Le hall d’entrée du Morrisey donnait à Rydell envie de chuchoter, comme une église ou un salon mortuaire. La moquette était si feutrée qu’elle lui donnait envie de s’allonger dessus pour piquer un roupillon.

— La noire, lui dit Freddie.

Rydell aperçut un rectangle de laque noire, parfaitement uni, sans la moindre poignée. Quand il y pensait bien, ça ne collait avec rien d’autre autour. Il n’y avait à côté que du bois poli, du bronze granulé et des panneaux de verre sculpté. Si Freddie ne lui avait pas dit que c’était une porte, il l’aurait prise pour une œuvre d’art, un tableau de peinture ou quelque chose comme ça.

— Et alors ? demanda-t-il. Qu’est-ce qu’elle a de spéciale ?

— C’est un restaurant. Et il est si cher que tu ne peux même pas y mettre les pieds.

— Je sais. Il y en a beaucoup comme ça.

— Non, insista Freddie. Même si tu étais richissime, si le fric te sortait par le cul, tu ne pourrais quand même pas y entrer. C’est privé. Un machin japonais.

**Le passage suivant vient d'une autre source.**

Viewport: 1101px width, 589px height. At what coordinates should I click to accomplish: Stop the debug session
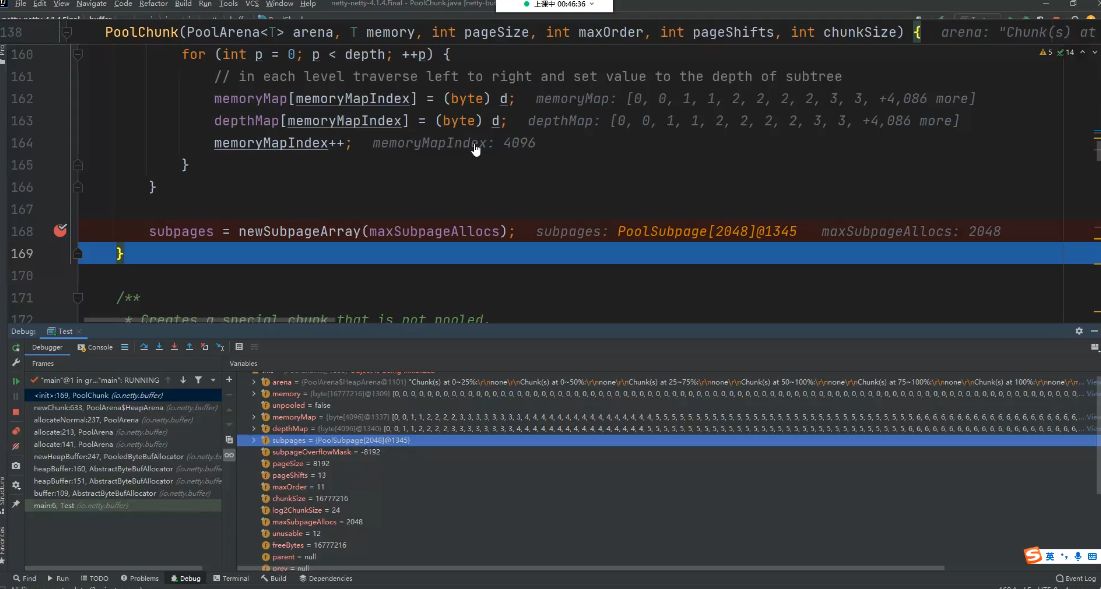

Ils attendaient devant le comptoir de la sécurité pendant que Warbaby parlait à quelqu’un au téléphone intérieur. Les trois préposés derrière le comptoir portaient l’uniforme de SecurIntens, mais enjolivé, avec des logos en bronze sur leur casquette.

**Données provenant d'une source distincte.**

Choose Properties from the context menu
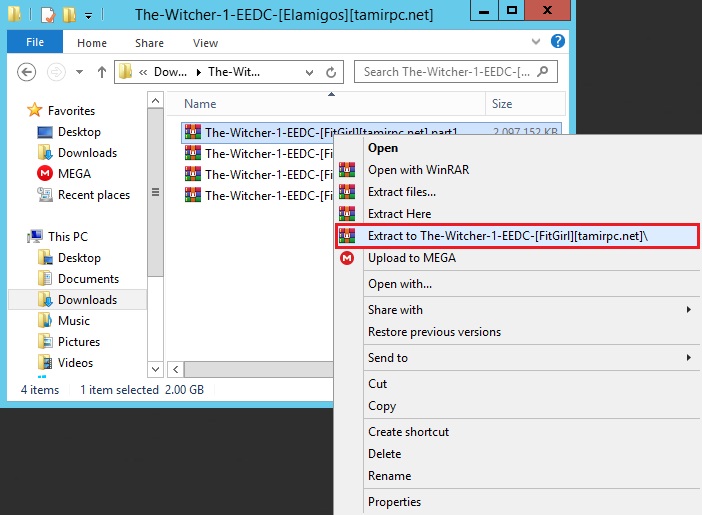 tap(394, 502)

Rydell avait garé la Patriot dans un parking souterrain des profondeurs de l’hôtel. Il n’avait jamais rien vu de semblable de toute sa vie. Des groupes de cuisiniers en blanc rassemblaient une centaine d’assiettes garnies d’une espèce de pelure de salade tandis qu’une armée de petits aspirateurs Sanyo aux couleurs pastel se suivaient à la queue leu leu en émettant de petits bips. Quand on se tenait dans le hall, on n’avait pas idée de tout ce qu’il pouvait y avoir dans les coulisses d’un endroit pareil.

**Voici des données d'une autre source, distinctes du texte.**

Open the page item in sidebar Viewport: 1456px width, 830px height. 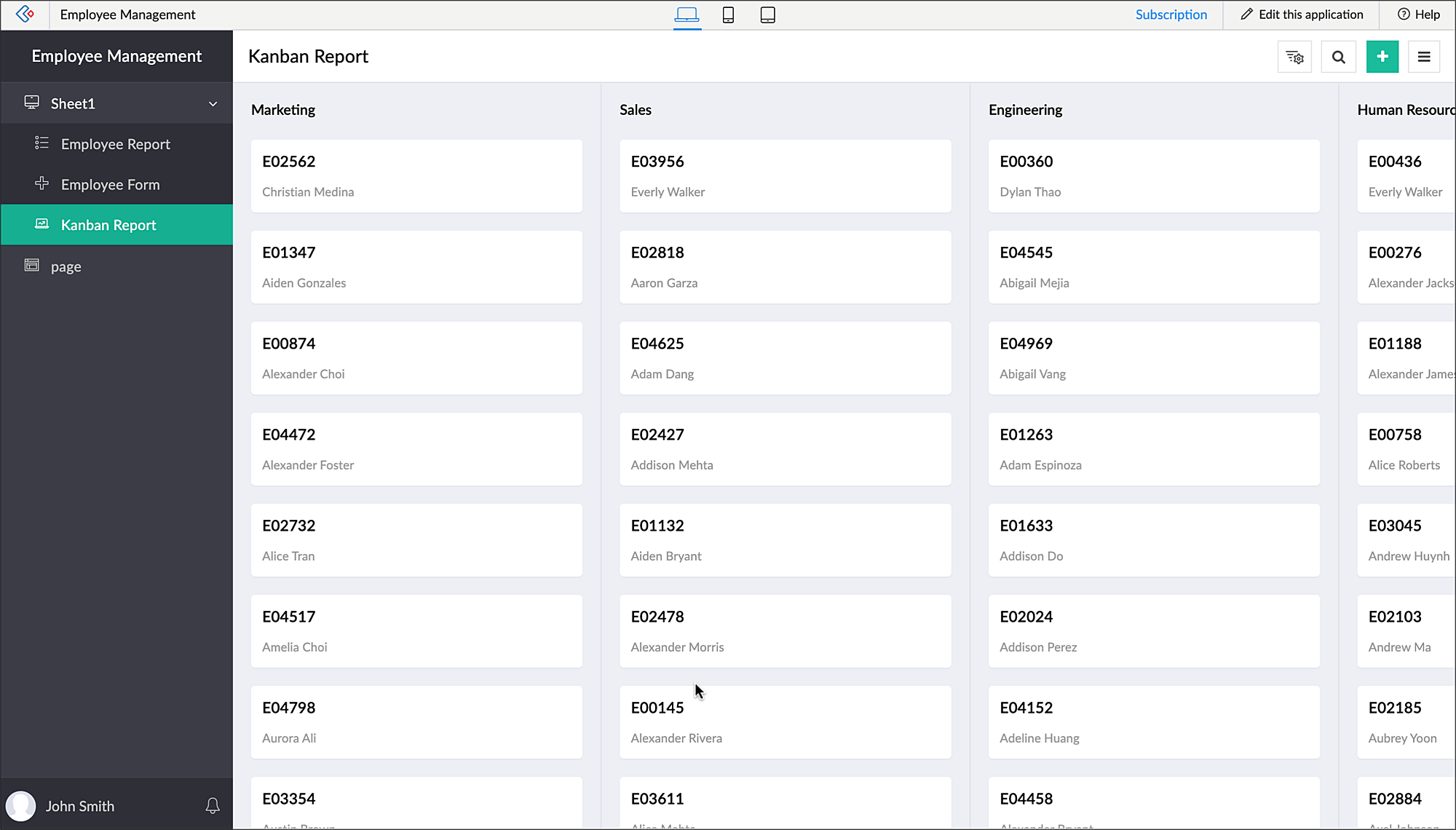pos(66,266)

Dans la suite pour VIP de Knoxville qu’il avait partagé avec Karen Mendelsohn, il y avait ces petits robots coréens qui nettoyaient quand on ne regardait pas. Il y en avait même un, spécial, qui bouffait la poussière des murs. Mais Karen n’avait pas été impressionnée. Cela signifiait seulement qu’ils ne pouvaient pas se payer du personnel en chair et en os, disait-elle.

Rydell vit Warbaby se tourner pour rendre le téléphone à l’un des préposés à casquette et faire signe à Freddie et à lui-même de le rejoindre. Il se pencha en avant sur sa canne tandis qu’ils s’avançaient vers lui.

— Ils vont nous faire monter, dit-il.

La casquette à qui il avait donné le téléphone sortit de derrière le comptoir. Il vit que Rydell portait une chemise de SecurIntens à l’écusson arraché, mais ne fit aucun commentaire. Rydell se demandait quand il aurait l’occasion de s’acheter des fringues, et où il fallait aller pour cela. Il jeta un coup d’œil à la chemise de Freddie, en se disant que ce n’était probablement pas à lui qu’il allait le demander.

— Par ici, monsieur, dit la casquette à Warbaby.

Freddie et Rydell les suivirent dans le hall. Rydell remarqua la manière dont Warbaby plantait sa canne dans la moquette, en faisant cliqueter l’armature de sa jambe comme une montre au ralenti.